Abstract

Cooling-water intakes often entrain large numbers of larval and juvenile fish, leading to questions why a water intake on the Columbia River, USA, with axial flow, cylindrical screens on a T-screen structure entrained very few (four fish in 4,007 x 103 m3 of water sampled over four years). This is despite being downstream of spawning areas for Chinook salmon Oncorhynchus tshawytscha releasing up to 56 million pre-smolts and having screens consisting of porous plate with 9.5-mm-diameter pores capable of passing salmon fry and other small fish (poor physical exclusion). Multiple publications of experiments and observations in hydraulics and biology are used to help explain the low entrainment, concluding that effects of the screening structure rather than the actual screen are most important.

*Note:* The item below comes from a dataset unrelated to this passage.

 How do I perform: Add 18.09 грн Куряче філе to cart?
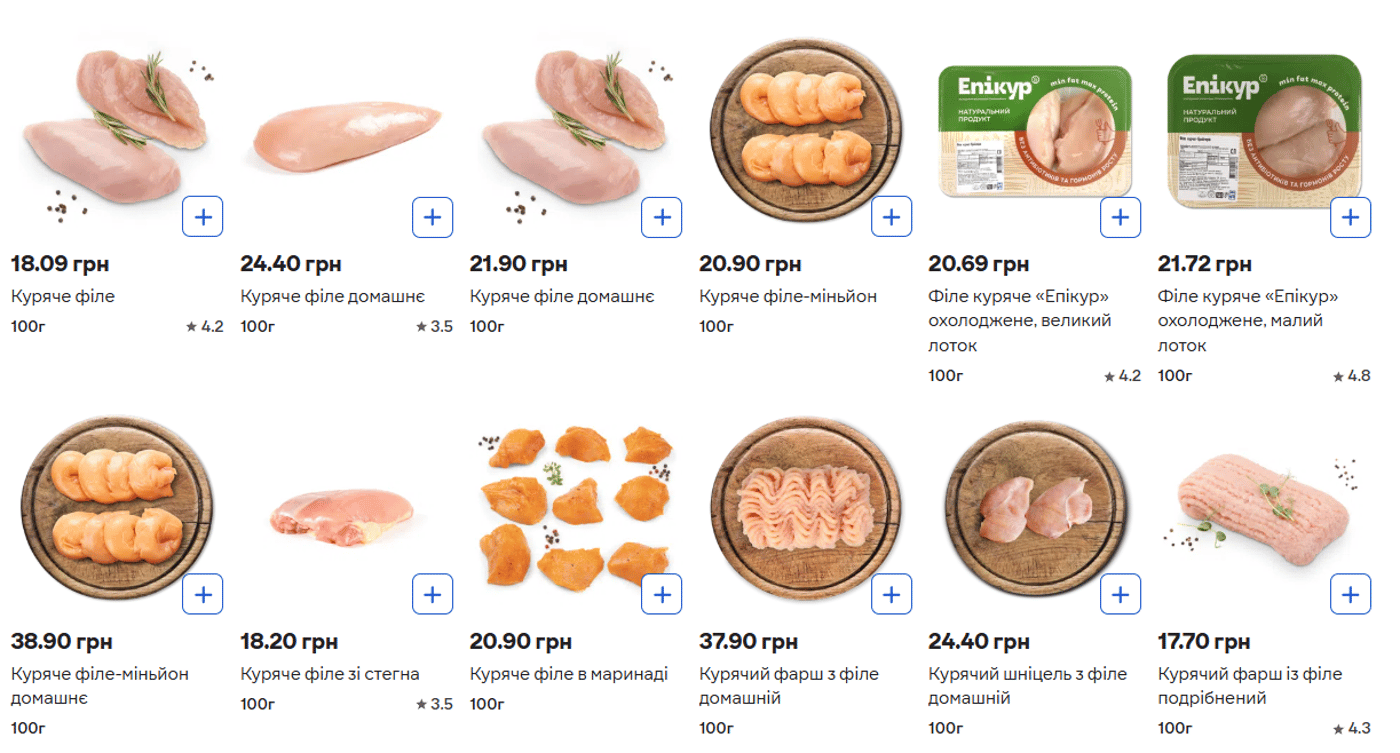[202, 217]
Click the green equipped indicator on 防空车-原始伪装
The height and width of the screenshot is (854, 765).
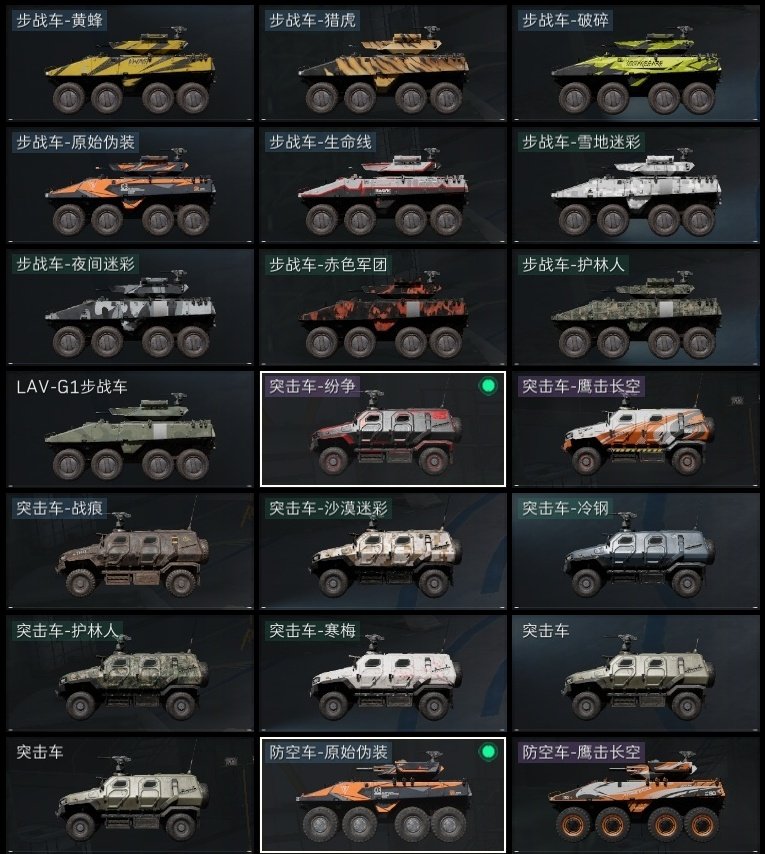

Primary mechanisms appear to be: (1) bow-wave-like hydraulics at the structure’s nose cone that deflect small fish away from the screen’s pores, and (2) fish detection and avoidance of pressure and velocity changes upstream of the structure that aid deflection. These combined hydraulic and biological-behavior effects of the structure would cause salmon fry and other small fish to bypass the screened portion of the intake. At the screens, (3) high ratio of sweeping flow to approach and through-screen velocities likely further prevents entrainment. Although site- and design-dependent, this analysis may be useful for evaluating or planning other screen installations and focusing regulatory attention on hydraulics of the structure as well as the screen.